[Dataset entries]
──────
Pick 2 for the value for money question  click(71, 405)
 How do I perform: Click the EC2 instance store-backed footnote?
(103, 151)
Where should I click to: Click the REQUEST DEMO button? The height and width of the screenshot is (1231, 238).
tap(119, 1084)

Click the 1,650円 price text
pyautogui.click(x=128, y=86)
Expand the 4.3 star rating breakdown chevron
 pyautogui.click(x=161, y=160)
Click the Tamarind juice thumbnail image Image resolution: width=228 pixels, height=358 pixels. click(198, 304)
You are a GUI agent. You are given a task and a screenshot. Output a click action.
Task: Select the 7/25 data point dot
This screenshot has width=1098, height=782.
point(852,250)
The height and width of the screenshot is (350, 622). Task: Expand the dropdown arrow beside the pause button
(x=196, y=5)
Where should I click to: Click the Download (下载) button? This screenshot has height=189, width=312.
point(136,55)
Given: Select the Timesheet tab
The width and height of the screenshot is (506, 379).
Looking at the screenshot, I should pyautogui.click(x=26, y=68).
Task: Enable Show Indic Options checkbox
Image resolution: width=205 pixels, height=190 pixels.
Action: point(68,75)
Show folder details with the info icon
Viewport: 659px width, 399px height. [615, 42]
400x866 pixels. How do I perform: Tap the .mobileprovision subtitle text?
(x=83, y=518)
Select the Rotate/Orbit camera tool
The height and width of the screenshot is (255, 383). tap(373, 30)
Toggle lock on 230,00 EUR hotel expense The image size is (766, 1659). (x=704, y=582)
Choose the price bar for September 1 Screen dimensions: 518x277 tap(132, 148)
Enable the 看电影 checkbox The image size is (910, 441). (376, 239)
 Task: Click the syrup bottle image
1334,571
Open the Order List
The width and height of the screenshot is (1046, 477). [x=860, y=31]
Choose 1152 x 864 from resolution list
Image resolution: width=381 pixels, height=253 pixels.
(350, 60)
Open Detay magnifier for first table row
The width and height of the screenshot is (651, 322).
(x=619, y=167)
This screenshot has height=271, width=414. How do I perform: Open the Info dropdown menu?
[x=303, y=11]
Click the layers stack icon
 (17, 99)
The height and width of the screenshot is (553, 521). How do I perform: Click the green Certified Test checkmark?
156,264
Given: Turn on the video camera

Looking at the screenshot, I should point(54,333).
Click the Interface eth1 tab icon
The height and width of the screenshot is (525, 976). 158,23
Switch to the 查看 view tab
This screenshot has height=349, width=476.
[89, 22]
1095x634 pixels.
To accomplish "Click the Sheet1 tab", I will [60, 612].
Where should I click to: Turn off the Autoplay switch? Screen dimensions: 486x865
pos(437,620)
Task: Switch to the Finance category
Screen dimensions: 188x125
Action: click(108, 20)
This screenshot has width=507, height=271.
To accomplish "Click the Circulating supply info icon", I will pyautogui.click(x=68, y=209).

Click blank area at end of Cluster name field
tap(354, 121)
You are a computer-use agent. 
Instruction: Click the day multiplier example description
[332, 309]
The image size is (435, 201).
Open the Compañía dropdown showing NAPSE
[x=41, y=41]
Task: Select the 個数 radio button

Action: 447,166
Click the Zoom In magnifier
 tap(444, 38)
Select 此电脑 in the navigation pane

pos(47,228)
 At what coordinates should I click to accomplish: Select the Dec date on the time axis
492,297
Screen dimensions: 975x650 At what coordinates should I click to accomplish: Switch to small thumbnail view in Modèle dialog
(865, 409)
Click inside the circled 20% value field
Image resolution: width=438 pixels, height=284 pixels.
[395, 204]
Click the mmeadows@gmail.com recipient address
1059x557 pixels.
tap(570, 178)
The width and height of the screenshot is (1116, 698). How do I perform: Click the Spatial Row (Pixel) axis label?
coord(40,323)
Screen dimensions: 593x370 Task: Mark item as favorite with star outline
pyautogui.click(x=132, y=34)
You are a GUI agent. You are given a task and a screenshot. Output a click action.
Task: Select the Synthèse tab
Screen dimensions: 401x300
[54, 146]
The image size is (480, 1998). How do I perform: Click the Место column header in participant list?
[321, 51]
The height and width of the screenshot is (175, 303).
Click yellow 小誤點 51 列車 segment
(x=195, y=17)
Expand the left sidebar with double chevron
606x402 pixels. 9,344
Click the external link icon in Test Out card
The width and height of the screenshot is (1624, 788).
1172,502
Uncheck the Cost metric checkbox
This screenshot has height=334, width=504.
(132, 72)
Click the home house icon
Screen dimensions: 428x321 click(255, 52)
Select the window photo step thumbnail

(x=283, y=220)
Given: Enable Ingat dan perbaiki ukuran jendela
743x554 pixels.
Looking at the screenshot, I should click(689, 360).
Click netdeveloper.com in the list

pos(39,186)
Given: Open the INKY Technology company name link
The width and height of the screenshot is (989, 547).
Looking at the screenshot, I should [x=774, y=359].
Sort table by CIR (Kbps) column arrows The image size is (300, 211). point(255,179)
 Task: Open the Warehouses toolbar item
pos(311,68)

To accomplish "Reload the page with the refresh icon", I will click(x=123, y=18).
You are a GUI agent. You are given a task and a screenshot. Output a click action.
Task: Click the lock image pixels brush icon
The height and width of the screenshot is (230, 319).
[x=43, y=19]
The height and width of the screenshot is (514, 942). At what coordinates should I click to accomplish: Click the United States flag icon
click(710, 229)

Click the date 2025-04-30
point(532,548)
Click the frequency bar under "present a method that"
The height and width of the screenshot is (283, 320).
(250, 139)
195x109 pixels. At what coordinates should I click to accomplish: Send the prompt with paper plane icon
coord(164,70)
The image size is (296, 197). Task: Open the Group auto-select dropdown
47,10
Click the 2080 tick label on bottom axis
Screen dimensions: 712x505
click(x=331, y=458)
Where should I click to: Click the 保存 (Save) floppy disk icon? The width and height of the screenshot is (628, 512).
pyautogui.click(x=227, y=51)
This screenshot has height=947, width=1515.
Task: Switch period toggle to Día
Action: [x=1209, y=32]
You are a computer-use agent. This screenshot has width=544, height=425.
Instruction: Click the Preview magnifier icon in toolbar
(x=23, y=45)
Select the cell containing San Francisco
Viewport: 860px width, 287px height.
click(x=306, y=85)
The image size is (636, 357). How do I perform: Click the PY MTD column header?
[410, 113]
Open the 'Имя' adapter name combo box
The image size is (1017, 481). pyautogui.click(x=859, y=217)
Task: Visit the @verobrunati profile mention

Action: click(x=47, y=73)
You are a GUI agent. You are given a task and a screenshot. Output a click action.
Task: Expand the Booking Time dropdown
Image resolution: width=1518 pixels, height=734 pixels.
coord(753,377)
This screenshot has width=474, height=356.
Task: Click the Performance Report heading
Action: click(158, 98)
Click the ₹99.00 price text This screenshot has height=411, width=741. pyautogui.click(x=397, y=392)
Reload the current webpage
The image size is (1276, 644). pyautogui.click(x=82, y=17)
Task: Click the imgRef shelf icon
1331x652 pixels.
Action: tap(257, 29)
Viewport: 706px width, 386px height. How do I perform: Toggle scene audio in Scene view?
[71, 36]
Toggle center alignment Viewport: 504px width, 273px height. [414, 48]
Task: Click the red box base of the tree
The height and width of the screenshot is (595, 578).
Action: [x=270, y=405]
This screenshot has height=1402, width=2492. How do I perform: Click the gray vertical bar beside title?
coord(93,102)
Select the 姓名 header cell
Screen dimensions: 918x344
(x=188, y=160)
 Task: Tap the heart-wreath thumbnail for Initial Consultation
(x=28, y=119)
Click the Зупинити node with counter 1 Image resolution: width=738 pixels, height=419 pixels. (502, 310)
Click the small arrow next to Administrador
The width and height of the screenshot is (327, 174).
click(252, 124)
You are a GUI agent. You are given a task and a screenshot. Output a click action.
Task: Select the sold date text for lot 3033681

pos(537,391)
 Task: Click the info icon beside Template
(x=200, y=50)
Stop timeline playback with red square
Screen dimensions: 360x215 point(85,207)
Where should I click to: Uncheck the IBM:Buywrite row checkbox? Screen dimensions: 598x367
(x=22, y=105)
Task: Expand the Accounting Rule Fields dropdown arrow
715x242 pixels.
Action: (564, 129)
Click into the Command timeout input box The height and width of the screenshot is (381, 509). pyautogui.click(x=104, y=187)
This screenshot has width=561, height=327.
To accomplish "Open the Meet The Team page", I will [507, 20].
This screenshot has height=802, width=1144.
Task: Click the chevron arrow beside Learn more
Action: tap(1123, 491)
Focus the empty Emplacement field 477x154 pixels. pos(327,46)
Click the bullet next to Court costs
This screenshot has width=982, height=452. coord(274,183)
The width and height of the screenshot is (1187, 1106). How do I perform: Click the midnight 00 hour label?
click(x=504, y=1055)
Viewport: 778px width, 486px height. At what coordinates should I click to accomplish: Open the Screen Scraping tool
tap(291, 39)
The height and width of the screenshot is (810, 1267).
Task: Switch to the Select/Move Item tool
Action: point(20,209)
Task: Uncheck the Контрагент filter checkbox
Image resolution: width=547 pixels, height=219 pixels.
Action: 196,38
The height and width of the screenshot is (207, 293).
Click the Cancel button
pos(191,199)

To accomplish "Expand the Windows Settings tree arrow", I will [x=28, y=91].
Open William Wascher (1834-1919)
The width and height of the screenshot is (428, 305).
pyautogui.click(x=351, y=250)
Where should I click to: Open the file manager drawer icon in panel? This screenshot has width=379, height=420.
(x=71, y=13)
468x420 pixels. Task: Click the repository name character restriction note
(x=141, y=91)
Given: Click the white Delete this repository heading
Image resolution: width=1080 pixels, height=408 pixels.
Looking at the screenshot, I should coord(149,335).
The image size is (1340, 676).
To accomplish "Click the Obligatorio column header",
──────
▶ _Task to carry out_: From the records above, transcribe without alteration every line from the one with "Click the date 2025-04-30" to the one with "You are a computer-use agent. This", inclusive.

▶ _Task response_:
Click the date 2025-04-30
point(532,548)
Click the frequency bar under "present a method that"
The height and width of the screenshot is (283, 320).
(250, 139)
195x109 pixels. At what coordinates should I click to accomplish: Send the prompt with paper plane icon
coord(164,70)
The image size is (296, 197). Task: Open the Group auto-select dropdown
47,10
Click the 2080 tick label on bottom axis
Screen dimensions: 712x505
click(x=331, y=458)
Where should I click to: Click the 保存 (Save) floppy disk icon? The width and height of the screenshot is (628, 512).
pyautogui.click(x=227, y=51)
This screenshot has height=947, width=1515.
Task: Switch period toggle to Día
Action: [x=1209, y=32]
You are a computer-use agent. This screenshot has width=544, height=425.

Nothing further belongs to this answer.